Students Pleased with Convenience, Caliber of OWU’s Online Classes
Ohio Wesleyan University student Jessica Sanford ’17 is spending her summer working full-time as a political coordinator at the National Republican Senatorial Committee in Washington, D.C. As if that’s not enough, she also is adding a second minor to her double-major and completing her general requirements this summer by taking two OWU online classes.
Sanford is enrolled in “Exploring Computer Science” with Professor Sean McCulloch and “Religions of the West” with Professor David Eastman. For the first time this summer, Ohio Wesleyan is offering six online courses that can be taken from anywhere in the world.
“Taking my two online courses through OWU has allowed me to pick up another minor and to finish off my last science credit, so going into my senior year I won’t have to worry about general requirements anymore,” says Sanford, a politics and government and international studies major with minors in French and religion.
“It is surprisingly easy to take an hour twice per week to log on to our scheduled lecture on Google Hangouts group,” she notes. “At work, I also sometimes find the time to re-listen to lectures and that is when I take notes, as if I were in an actual classroom lecture.”
Sanford says the engaging online lectures create an illusion of an in-person class, and she appreciates how prompt her professors are at answering questions via email.
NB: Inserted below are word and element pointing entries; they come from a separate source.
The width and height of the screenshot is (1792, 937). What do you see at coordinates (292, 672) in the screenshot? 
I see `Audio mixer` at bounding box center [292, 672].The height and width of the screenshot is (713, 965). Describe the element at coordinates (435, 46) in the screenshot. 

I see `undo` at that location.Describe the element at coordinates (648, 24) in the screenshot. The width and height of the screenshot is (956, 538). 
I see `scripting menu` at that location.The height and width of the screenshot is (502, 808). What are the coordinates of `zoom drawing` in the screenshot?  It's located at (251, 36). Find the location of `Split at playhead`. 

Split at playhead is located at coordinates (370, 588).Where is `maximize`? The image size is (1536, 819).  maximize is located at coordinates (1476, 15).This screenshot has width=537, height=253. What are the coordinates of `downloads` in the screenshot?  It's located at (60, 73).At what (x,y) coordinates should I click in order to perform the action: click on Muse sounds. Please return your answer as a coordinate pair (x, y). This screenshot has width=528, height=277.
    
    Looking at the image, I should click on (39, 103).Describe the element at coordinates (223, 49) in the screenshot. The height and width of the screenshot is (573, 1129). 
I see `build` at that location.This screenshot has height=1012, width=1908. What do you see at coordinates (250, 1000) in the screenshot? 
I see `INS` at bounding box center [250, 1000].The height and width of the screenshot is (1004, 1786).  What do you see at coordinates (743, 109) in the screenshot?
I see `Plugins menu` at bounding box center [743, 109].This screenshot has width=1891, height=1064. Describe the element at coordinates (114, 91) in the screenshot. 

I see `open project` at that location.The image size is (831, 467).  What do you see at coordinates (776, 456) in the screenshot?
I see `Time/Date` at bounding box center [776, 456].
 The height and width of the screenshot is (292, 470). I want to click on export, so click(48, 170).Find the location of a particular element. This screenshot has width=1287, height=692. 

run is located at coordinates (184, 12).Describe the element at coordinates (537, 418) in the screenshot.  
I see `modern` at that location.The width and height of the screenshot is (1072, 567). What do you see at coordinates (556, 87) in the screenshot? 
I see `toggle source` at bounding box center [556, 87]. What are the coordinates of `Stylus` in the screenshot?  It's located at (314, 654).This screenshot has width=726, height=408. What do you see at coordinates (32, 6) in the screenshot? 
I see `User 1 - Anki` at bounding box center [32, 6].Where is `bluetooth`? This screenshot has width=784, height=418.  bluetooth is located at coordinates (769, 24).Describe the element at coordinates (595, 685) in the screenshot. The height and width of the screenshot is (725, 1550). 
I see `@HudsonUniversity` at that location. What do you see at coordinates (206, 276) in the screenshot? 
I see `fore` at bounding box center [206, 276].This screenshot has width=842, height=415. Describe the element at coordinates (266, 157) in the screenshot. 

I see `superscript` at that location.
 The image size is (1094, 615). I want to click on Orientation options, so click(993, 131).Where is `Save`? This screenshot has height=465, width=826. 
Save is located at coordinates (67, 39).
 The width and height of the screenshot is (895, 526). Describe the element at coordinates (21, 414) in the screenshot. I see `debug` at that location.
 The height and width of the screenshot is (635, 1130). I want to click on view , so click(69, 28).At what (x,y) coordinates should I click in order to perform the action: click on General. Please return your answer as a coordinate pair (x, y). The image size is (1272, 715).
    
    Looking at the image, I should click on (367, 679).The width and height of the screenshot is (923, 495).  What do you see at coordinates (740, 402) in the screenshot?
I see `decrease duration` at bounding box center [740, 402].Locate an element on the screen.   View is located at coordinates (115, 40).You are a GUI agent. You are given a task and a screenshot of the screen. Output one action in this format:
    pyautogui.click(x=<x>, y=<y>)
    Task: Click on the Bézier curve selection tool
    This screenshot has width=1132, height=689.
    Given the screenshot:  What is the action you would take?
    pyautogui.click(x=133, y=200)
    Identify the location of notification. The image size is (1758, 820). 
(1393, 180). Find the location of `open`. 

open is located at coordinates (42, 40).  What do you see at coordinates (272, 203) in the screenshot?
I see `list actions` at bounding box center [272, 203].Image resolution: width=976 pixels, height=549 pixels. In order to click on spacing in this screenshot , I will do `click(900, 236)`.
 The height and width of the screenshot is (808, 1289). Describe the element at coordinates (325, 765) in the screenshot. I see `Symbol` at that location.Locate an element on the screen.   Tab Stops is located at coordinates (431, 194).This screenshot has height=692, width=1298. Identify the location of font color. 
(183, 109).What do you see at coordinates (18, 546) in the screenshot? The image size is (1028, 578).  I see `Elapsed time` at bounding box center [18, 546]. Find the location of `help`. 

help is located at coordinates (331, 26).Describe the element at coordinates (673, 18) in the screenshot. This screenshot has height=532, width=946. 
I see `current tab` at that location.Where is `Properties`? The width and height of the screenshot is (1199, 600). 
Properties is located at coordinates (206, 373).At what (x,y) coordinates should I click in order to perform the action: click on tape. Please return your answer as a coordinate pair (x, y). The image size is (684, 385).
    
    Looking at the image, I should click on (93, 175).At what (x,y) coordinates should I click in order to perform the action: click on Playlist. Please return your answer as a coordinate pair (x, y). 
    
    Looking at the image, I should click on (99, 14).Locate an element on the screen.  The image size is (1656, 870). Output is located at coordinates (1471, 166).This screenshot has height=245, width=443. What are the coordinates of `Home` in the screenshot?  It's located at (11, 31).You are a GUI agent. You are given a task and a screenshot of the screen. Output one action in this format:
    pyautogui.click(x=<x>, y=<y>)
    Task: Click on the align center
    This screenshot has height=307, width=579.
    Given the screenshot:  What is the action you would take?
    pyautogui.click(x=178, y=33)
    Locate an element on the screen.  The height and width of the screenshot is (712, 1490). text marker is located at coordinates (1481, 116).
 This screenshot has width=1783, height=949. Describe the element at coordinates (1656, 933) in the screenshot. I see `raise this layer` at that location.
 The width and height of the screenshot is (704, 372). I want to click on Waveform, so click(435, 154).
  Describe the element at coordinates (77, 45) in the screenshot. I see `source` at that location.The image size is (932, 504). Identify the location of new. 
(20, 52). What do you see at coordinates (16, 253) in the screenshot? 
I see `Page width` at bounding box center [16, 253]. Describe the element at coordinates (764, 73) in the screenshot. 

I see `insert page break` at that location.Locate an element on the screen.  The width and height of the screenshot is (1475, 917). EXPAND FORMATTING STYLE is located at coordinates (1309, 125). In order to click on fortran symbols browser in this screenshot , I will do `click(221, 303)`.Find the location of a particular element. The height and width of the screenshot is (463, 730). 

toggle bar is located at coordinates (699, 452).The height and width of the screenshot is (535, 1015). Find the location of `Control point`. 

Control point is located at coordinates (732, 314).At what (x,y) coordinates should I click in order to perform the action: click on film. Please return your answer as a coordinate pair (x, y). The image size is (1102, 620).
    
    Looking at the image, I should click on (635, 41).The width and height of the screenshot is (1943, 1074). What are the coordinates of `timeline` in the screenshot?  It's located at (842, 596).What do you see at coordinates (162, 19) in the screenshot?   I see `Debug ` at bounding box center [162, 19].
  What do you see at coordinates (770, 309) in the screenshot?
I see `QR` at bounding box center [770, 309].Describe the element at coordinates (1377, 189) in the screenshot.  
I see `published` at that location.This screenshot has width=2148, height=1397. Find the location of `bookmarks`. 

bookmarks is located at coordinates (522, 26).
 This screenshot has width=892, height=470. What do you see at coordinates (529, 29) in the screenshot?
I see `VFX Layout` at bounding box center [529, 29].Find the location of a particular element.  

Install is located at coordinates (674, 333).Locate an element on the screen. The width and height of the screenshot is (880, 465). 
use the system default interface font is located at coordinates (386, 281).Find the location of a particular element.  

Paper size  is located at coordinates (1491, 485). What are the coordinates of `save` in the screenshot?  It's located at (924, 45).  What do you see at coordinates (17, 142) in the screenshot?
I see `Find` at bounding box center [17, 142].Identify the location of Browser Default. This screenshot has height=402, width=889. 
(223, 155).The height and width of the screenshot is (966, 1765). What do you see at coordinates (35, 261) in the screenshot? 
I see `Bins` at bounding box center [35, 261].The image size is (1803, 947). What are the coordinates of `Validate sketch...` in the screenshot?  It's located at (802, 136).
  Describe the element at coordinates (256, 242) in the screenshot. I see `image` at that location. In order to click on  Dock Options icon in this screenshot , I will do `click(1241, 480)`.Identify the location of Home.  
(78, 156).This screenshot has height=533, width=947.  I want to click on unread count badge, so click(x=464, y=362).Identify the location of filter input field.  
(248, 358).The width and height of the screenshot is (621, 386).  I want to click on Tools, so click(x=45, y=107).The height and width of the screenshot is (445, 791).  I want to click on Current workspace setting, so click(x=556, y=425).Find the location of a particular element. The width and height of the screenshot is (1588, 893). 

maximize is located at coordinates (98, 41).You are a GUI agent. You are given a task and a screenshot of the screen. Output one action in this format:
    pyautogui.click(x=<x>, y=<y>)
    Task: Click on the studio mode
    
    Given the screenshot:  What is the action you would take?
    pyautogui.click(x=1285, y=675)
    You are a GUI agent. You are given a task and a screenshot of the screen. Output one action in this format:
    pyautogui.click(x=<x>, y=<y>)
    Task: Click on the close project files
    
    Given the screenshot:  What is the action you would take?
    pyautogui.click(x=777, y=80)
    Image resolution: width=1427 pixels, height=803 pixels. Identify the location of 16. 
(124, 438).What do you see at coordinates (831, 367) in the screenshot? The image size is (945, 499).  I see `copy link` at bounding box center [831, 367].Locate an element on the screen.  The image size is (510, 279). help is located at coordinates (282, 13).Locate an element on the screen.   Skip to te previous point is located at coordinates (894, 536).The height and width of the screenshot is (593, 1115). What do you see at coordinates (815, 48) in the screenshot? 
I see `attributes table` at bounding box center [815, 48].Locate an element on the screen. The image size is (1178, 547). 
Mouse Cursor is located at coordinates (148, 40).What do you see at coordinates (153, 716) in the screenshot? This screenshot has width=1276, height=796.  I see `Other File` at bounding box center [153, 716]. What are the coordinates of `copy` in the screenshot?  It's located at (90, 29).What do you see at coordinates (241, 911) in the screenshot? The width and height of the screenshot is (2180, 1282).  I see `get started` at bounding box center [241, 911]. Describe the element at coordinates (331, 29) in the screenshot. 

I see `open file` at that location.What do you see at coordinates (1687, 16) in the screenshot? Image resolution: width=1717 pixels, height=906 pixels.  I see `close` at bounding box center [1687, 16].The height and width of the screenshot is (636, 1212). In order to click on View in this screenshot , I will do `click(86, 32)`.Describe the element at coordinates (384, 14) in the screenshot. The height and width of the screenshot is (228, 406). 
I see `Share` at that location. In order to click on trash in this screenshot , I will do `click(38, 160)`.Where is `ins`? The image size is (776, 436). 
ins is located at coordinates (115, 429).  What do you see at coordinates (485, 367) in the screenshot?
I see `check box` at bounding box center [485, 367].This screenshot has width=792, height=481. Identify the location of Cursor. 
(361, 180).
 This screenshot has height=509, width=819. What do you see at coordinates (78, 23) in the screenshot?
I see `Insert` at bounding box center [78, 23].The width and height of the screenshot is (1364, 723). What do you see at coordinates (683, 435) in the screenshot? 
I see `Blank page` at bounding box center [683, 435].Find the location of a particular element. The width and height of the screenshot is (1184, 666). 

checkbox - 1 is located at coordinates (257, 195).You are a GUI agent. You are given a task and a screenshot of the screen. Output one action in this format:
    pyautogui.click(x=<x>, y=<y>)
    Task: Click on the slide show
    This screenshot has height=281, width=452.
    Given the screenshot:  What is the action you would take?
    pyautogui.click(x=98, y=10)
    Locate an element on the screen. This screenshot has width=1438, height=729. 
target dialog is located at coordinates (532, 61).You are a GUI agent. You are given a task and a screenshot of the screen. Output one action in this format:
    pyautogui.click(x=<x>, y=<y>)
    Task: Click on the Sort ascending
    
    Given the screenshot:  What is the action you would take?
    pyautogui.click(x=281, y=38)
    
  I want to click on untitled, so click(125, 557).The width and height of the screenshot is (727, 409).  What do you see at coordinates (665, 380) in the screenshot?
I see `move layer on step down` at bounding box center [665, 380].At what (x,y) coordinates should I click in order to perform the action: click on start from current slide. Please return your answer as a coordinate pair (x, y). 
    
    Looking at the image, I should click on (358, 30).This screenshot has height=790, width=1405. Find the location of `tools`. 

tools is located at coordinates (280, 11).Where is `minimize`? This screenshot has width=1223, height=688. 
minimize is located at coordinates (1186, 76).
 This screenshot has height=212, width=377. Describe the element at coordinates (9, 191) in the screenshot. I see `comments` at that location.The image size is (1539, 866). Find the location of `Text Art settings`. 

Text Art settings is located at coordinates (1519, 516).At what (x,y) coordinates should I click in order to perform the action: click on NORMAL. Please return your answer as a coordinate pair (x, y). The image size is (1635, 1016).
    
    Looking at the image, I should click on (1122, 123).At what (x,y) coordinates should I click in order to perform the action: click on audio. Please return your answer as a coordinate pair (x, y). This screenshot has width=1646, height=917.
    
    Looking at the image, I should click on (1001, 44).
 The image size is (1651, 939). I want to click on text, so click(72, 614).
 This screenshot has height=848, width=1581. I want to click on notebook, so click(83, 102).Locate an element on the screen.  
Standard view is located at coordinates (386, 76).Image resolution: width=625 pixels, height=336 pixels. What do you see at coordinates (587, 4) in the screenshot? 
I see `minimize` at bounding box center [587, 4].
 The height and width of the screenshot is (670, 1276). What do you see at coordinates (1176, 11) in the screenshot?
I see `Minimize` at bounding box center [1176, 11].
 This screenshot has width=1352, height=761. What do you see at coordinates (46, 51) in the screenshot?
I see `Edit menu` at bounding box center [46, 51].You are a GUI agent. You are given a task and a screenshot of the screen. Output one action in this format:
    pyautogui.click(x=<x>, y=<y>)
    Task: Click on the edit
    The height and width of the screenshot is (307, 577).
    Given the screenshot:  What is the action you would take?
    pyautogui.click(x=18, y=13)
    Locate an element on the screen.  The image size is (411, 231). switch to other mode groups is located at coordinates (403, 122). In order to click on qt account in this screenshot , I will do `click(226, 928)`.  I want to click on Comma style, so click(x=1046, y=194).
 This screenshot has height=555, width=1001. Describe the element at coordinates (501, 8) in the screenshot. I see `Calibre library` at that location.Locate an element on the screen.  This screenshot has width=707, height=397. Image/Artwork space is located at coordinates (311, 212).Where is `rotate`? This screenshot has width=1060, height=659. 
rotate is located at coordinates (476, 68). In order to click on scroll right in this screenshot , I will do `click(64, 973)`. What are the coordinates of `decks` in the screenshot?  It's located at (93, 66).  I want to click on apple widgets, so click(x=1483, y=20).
“Dr. McCulloch and Dr. Eastman have been so helpful,” she says. “They email the class often with clarifications and answers to foreseeable questions.
“I’m no computer whiz, and after this class I still won’t be,” she continues, “but because I am motivated by the condensed time frame of the course and by getting good grades, I find it easy to stay engaged in the online course.”
Ruchi Kansal ’16, a computer science major, also is enjoying her online class, especially the flexibility of the course times.
“Even if you are not able to attend the class online, Professor McCulloch records it so we can catch up easily afterwards,” says Kansal, a management economics major. “But no matter what the medium of a course is, the studying manner is always the same.”
Professors decide on the format of their online courses based on the content. Professor Shala Hankison, who is teaching “Evolution” online, does not require class meeting times, but students must be in contact through online office hours, online chats, or emails twice prior to each exam.
“My favorite parts of the course are when I have had email discussions or online chats with my students,” says Hankison, an OWU alumna. “Because students are required to be in contact, I hear from all of them, and some students are really engaged and have a lot of feedback.
“I think because I am often meeting with students one-on-one, they feel comfortable discussing ideas and questions that might not have come up in class,” she continues.
Hankison created short web-lectures, links to videos and documentaries, computer-based labs and simulations, and various other assignments. She appreciates how students can tailor the online course to suit their needs. Instead of going at the set class pace, they can spend more or less time on certain sections based on their level of understanding.
“The challenge, aside from getting the course started, has been trying to keep track of what everyone is doing and giving people appropriate feedback at the right times,” she says. “Because students are working at their own pace, I need to make sure to recognize where they are in the course.”
Hankison advises students to be self-motivated and to seek out their instructors as often as possible. “We still want to be engaged with our students and to give them the best OWU experience possible, even if it is in a different format,” she says.
“The best part is being able to do the work at any time,” says Karis Lowrie ’18, who is taking Hankison’s class. Lowrie, a zoology and classics major and psychology minor, advises setting up specific times throughout the week for schoolwork in order to stay on track.
“Taking an online course has been awesome. You get to do the work on your own time and it helps to have the lectures all online,” says Matt Maier ’17, a journalism major taking Eastman’s “Religions of the West” online class.
“If you need to take a summer course, I would definitely do it online,” he says of OWU’s offerings. “Everything you need is right in front of you, so it is easy to do well.”